EXCERPT
Deal With it: Hopes, Realities and Egypt

I wake up every day combing the headlines, looking in the news for a car bomb that went off and killed dozens in Cairo. But not yet. Not today. This isn’t to say that I’m hoping for one, but let’s not kid ourselves here, we know what is coming. Both sides in Egypt know what is coming. Too many souls have been taken to go back to pretending nothing happened. Everyone has blood on their hands.

The standoff between Egypt’s military and supporters of Mohammed Morsi has left hundreds of people dead and thousands injured. Here are some takeaways from what has happened in Egypt in recent weeks:

1. Even if we do cut off aid to Egypt, don’t buy the argument that if we do that the ISF will all of a sudden start a war with Israel. Even without our help the IDF (Israeli Defense Forces, c’mon guys, get with the acronyms!) would embarrass them. Both have an interest in maintaining a stable Sinai Peninsula and Suez and maintaining good relations with the United States. If anything, expect Israel to further their ties with the ISF and reaffirm their commitment to their security relationship in the absence of U.S. support.

2. In anticipation of our cutting Egypt off, the Saudis and the rest of the Gulf monarchies all pledged to commit billions in funds and armaments. And so did our friend, Vladimir Putin, with “no strings attached” by the way. That means more influence for geopolitical and regional rivals, less influence for us.

3. The removal of one man does not mean the removal of his regime. The ouster of Hosni Mubarak in Egypt just two years ago was not the ouster of the regime Mubarak oversaw: here, I’m talking the Armed Forces, the police, the Intelligence apparatus (and the secret police), the cartels composed of the privileged and the elite who have their hands in the economic hand-basket that we see going to hell, among others. These people, these networks, are what I am calling the “regime.” They have a vested interest in maintaining their positions in Egyptian society, and I do not see them simply disappearing because of some popular elections. They, particularly the military, remain the true powerbroker of the state system in Egypt. In truth, the “revolution” we saw two years ago was not a revolution. A revolution is a fundamental/complete change in the established order. The “revolution” people have been talking about hasn’t actually happened, at least not yet.

4. Building off the previous point, the military is the only institution capable of holding the Egyptian state together. And they are not leaving anytime soon. For reasons mentioned above, the Arab world (in this case Egypt, but the MENA region in general) did not have the roots of liberal democracy that could take over during the Arab Awakening. There have also not been many modernizing autocrats who built broad, educated middle classes that could organize themselves and eventually effectively take control. The only two parties that have that sort of discipline and structure is the ISF (military) and the Muslim Brotherhood. If you cannot entertain even the thought of that-which-was-just-mentioned, I really don’t know what to say.

PROVIDED DATA

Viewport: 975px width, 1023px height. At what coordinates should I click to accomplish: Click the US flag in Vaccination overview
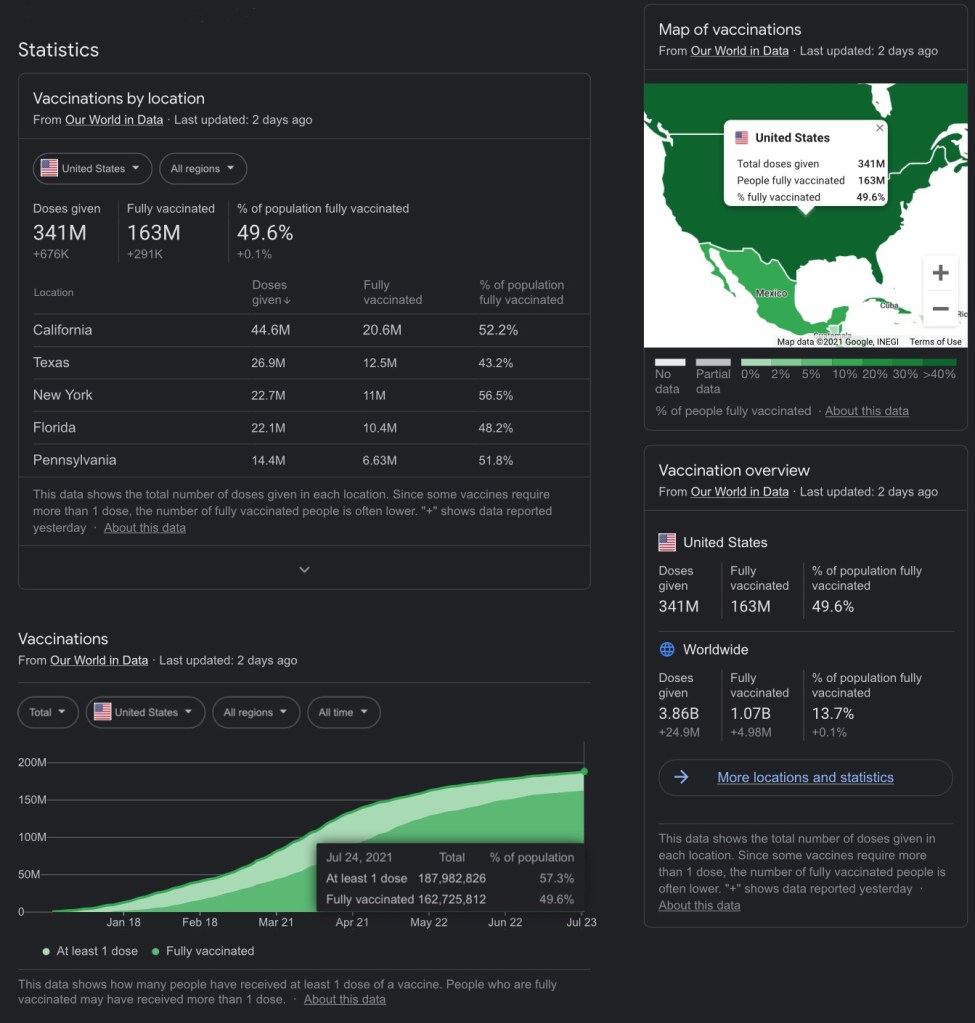pos(667,542)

WHAT TO WORK ON
- A) Condense the paragraph of the Egypt piece that begins "The removal of one man" into a short bulleted list that keeps its main facts.
- B) In the Egypt piece, reproduce everything from "Deal With it: Hopes, Realities" down to "on their hands.", substituting "Alexandria" for "Cairo".
- C) How does the Egypt piece define a revolution?
The material comes from a source unrelated to the Egypt piece.

TASK-BY-TASK OUTPUTS
- A)
- Removing one man does not remove his regime.
- Hosni Mubarak's ouster two years earlier left his regime in place: the Armed Forces, the police, the intelligence apparatus and secret police, and the elite cartels controlling the economy, among others.
- These networks want to keep their positions in Egyptian society and will not vanish because of elections. The military in particular remains the true powerbroker.
- A revolution is a fundamental, complete change in the established order, so the so-called revolution has not actually happened yet.

- B)
Deal With it: Hopes, Realities and Egypt

I wake up every day combing the headlines, looking in the news for a car bomb that went off and killed dozens in Alexandria. But not yet. Not today. This isn’t to say that I’m hoping for one, but let’s not kid ourselves here, we know what is coming. Both sides in Egypt know what is coming. Too many souls have been taken to go back to pretending nothing happened. Everyone has blood on their hands.

- C) As a fundamental or complete change in the established order.